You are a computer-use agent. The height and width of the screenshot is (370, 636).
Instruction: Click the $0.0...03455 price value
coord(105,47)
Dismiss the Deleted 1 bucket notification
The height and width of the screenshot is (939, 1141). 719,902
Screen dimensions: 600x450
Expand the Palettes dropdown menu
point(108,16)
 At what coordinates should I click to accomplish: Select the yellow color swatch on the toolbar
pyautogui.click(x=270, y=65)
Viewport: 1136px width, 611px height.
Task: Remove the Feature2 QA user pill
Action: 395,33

******

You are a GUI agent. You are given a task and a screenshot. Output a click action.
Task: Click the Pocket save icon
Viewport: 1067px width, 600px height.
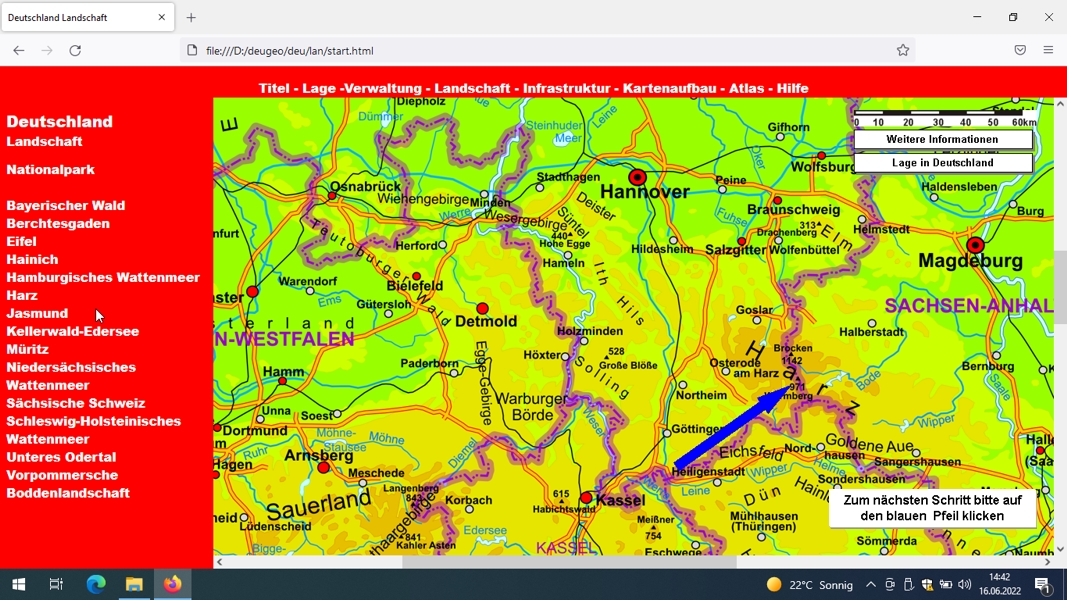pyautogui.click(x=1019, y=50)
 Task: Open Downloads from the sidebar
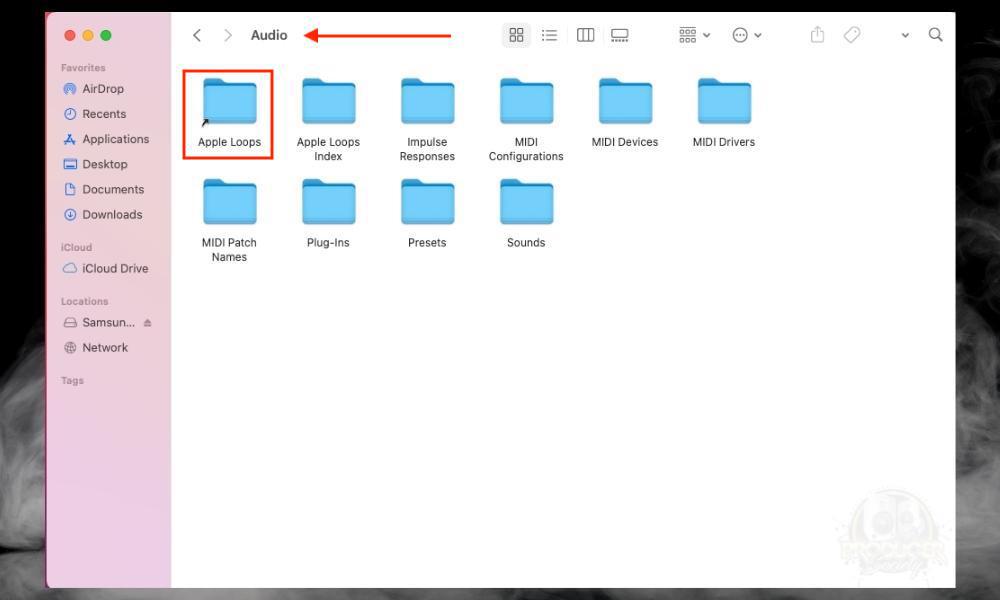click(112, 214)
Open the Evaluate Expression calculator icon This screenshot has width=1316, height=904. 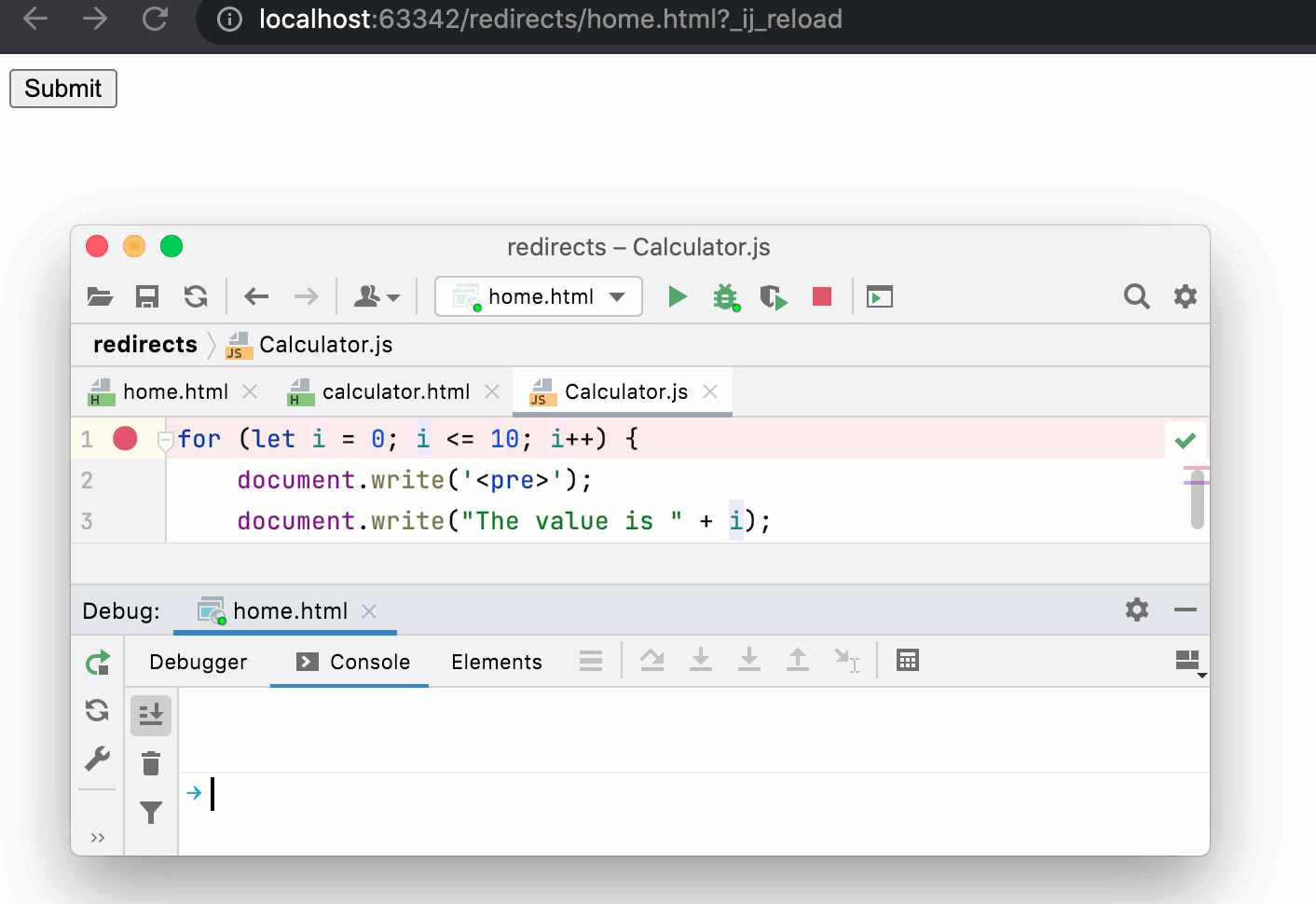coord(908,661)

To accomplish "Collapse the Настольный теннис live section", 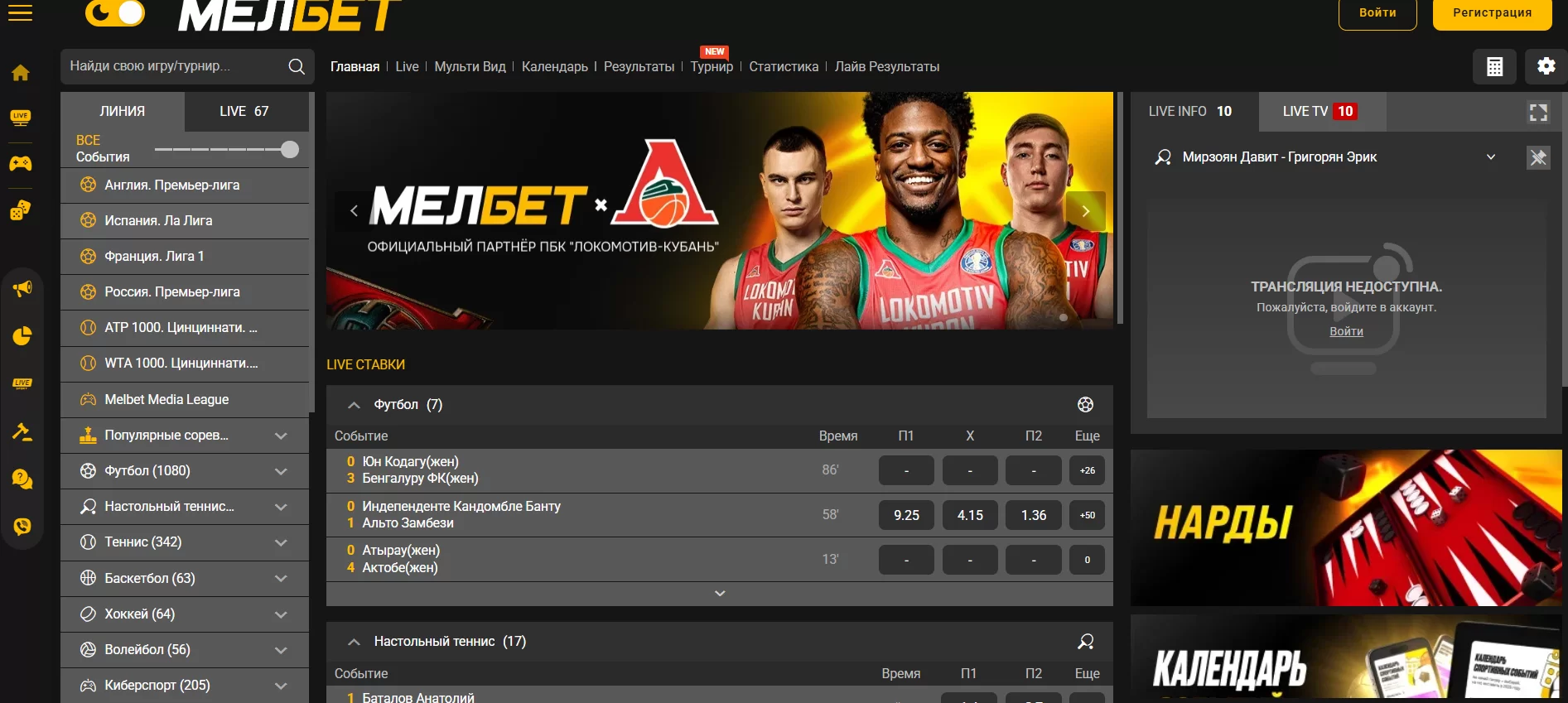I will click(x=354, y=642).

******

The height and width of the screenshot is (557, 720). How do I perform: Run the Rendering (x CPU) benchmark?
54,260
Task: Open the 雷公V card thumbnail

******

» EXERCISE PROMPT:
In the entries above, work out how many lines contain the string "agent", and give only that number.

» EXERCISE SOLUTION:
2